Chi sembra non correre rischi di cedere il simbolo del comando è Tadej Pogacar, arrivato comodamente al traguardo con nove minuti di ritardo dal belga e pronto ad affrontare tre tappe sul suo terreno d'elezione, le salite, prima di assaporare un nuovo trionfo nella capitale francese. Unica, piccola ombra nel cammino del fuoriclasse della Uae è il rischio di non avere a disposizione nei prossimi giorni Adam Yates, il compagno di squadra per lui fondamentale nelle tappe di montagna. Il britannico ha avuto ieri sera un'indisposizione e ha pedalato a stento, arrivando al traguardo con oltre 26 minuti di ritardo.
Un suo ritiro è improbabile, ma di certo il suo apporto alla causa potrebbe essere ridotto.
Pogacar comunque non perde il sorriso, ma ha debordare oggi è la gioia di Philipsen, che temeva di aver già sparato a salve tutte le sue cartucce. "Ero preparato molto, molto bene, ero nella forma migliore della mia vita in questo Tour - ha dichiarato il belga -, ma la prima tappa è stata orribile, non riuscivo a trovare me stesso, non riuscivo a trovare la forma che credevo di avere. Finalmente, dopo 17 tappe, siamo riusciti a vincere per la squadra". Van der Poel aveva provato più volte a lanciare Philipsen all'attacco in vista del traguardo, ma per un motivo o per l'altro, il successo era sempre sfuggito, venendo spesso raccolto dal connazionale Tim Merlier. Questi però è stato costretto al ritiro, dando anche una spinta psicologica al velocista della Alpecin Premier Tech, che alla prima occasione buona ha ottenuto la vittoria.
Nel finale di una tappa concitata, un gruppo di sei corridori è riuscito a prendere il largo, con Pedersen capace di fare suo lo sprint intermedio a 27 km dal traguardo ma poco dopo ha cercato l'affondo solitario Jasper Styuven.

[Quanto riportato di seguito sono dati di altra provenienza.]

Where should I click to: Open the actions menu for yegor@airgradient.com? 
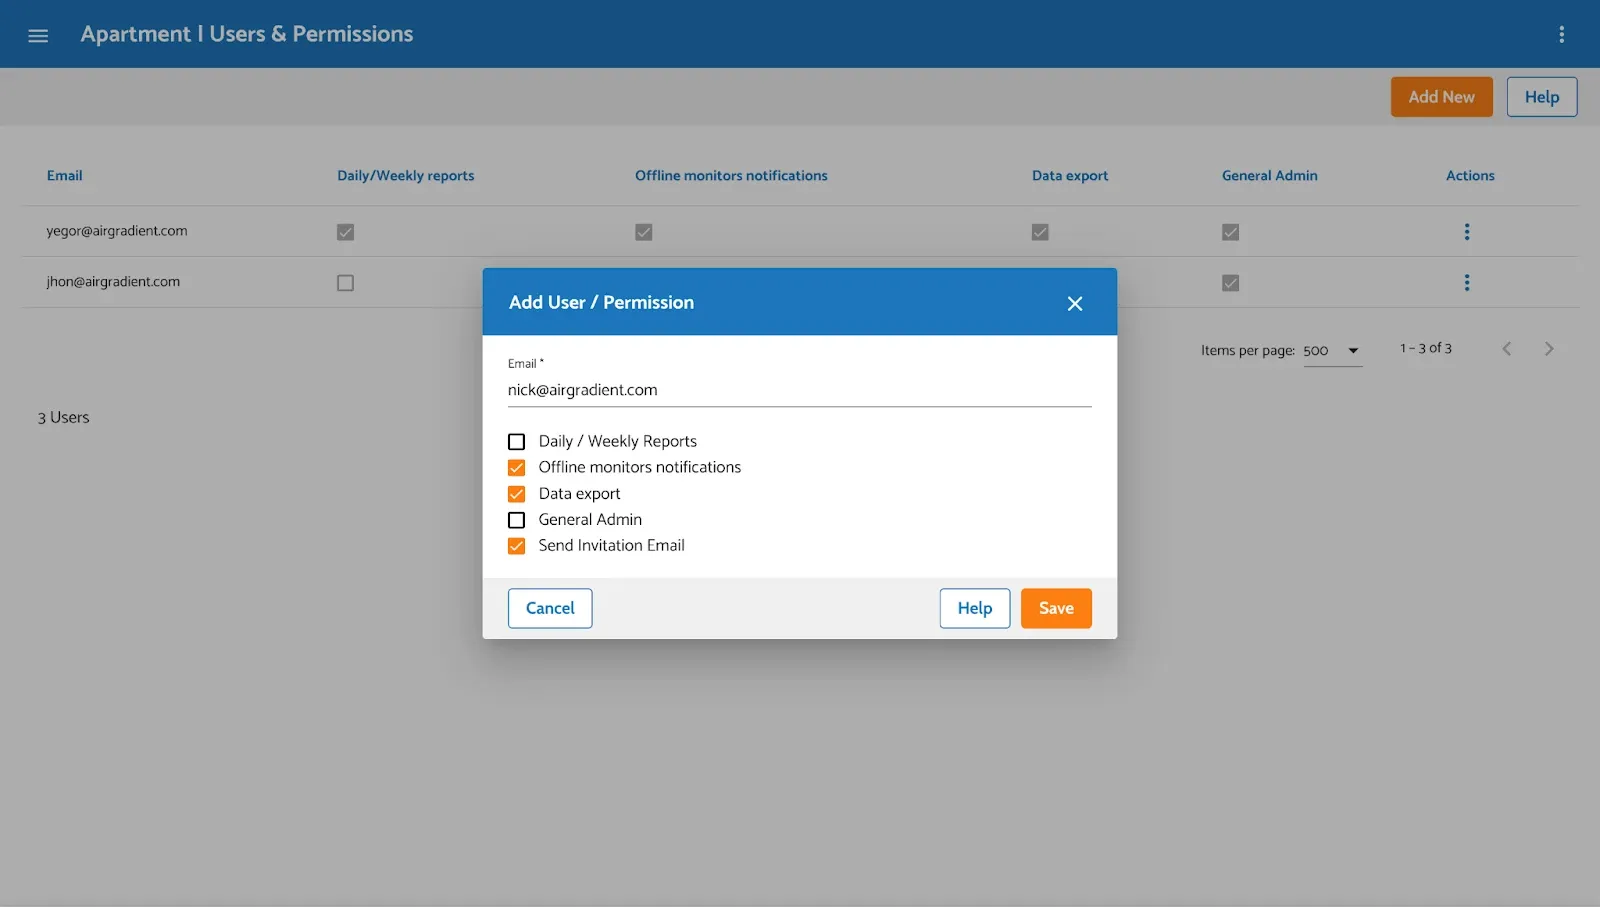[x=1467, y=231]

L'azione del belga è stata però neutralizzata e nel frattempo un gruppo più numeroso, comprendente Philipsen e Van der Poel, si è unito ai fuggitivi.
A quel punto l'olandese ha preso in mano la situazione in favore del compagno di squadra, che ha vinto con diversi metri di vantaggio su Mauro Schmid e Olav Kooij, rispettivamente secondo e terzo al traguardo.
Domani si cambia scenario, con la 18/a tappa da Voiron a Orcieres Merlette, arrivo posto a 1850 metri di quota.